Here's a few patterns that might suit

http://www.ravelry.com/patterns/library/mystery-sweater
http://www.ravelry.com/patterns/library/ripley
http://www.ravelry.com/patterns/library/39-8-mens-jumper-in-double-thread-silke-tweed

Good luck!


----------



## Nina Weddle Tullis (Feb 13, 2011)

What is a Guernsey? Here in Oregon, USA, that is a cow. My name is also Nina. I usually sign my name like this 9a as everyone was always calling me Neena. 
9a


----------



## EileenED (Aug 19, 2011)

Guernsey jumpers were originaly worn by fishermen :-D


----------



## MaryE. (Feb 16, 2011)

ninasully said:


> Does anyone know a source of a pattern for a traditional Guernsey sweater - the sort knitted 'in-the-round' and which has no sewn seams? I fancy making one not with the traditional yarn, but I need a basic pattern to adapt.

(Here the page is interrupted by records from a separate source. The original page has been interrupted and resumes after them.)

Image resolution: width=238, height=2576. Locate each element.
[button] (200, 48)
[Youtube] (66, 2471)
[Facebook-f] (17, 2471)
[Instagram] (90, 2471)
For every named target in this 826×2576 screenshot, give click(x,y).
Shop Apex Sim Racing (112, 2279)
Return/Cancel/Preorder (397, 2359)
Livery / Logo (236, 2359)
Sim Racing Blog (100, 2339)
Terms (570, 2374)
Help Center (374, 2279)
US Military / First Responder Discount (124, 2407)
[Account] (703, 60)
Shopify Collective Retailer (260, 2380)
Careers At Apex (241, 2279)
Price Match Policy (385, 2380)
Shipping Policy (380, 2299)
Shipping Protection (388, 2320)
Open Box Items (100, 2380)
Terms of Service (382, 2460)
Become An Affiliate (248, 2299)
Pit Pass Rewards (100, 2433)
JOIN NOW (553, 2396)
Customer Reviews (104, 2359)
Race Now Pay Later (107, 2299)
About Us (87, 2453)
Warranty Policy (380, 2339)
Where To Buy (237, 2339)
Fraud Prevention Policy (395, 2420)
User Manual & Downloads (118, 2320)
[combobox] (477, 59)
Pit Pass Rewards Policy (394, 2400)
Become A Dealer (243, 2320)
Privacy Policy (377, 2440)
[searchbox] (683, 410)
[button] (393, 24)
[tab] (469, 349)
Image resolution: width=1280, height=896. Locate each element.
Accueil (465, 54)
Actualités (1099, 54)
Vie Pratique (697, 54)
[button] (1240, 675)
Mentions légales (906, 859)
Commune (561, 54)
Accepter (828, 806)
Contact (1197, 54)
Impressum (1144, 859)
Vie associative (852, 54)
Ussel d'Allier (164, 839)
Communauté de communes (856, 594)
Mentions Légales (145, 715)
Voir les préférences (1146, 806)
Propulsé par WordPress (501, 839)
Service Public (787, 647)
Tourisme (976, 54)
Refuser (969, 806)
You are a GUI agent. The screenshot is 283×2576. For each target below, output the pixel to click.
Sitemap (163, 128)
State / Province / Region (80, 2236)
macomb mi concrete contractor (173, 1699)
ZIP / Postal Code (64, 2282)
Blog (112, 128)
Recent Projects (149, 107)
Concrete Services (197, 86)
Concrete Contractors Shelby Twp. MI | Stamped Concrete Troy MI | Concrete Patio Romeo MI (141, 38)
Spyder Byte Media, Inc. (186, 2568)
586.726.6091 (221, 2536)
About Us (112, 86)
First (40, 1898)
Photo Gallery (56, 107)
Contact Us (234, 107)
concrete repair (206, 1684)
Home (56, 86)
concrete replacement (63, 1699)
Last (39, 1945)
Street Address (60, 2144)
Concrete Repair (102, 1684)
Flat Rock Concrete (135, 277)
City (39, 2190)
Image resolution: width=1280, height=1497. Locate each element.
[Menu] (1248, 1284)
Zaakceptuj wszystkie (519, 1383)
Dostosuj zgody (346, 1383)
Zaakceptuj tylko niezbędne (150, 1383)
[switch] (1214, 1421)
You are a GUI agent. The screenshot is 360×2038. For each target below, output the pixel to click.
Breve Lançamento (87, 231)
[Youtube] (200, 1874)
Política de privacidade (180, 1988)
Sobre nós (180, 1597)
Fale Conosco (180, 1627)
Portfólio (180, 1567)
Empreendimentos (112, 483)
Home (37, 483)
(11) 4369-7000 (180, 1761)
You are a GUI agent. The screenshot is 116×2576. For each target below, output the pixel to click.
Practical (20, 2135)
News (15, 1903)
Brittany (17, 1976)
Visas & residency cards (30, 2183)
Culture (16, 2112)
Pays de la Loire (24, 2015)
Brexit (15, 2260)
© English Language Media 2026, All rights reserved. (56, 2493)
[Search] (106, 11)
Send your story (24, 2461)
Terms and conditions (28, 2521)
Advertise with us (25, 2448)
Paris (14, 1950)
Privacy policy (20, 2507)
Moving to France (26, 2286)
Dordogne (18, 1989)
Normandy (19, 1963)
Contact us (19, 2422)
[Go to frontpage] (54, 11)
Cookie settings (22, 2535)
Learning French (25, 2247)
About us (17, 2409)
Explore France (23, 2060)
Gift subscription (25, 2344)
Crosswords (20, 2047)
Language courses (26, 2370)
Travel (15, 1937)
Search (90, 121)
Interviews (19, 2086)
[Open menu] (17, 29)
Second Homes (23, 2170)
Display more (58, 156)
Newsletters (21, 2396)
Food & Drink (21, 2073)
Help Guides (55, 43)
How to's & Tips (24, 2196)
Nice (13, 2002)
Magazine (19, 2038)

I think Gansey = Guernsey and Guernsey = Gansey. It seems that Gansey is the more common term. 
When you Google or Ravel, it would be best to try both as search terms. Google and Ravelry are a knitter's best friends to finding patterns. Most of the links to Guernseys/Ganseys that have been posted were probably found by: Googling and Raveling.


----------



## bethltheisen (Nov 18, 2011)

Nina Weddle Tullis said:


> What is a Guernsey? Here in Oregon, USA, that is a cow. My name is also Nina. I usually sign my name like this 9a as everyone was always calling me Neena.
> 9a


It is also an Island


----------



## supersully (Oct 23, 2011)

Hi Nina

In the UK a 'Guernsey' is anything which comes from the Channel Island of Guernsey. So, yes, there are Guernsey cows, but also, there are the traditional navy blue fisherman's sweaters which feature in many old photographs. Some people call them 'ganseys', and there is a variation from the nearby Channel Island of Jersey - of course called 'Jerseys'. 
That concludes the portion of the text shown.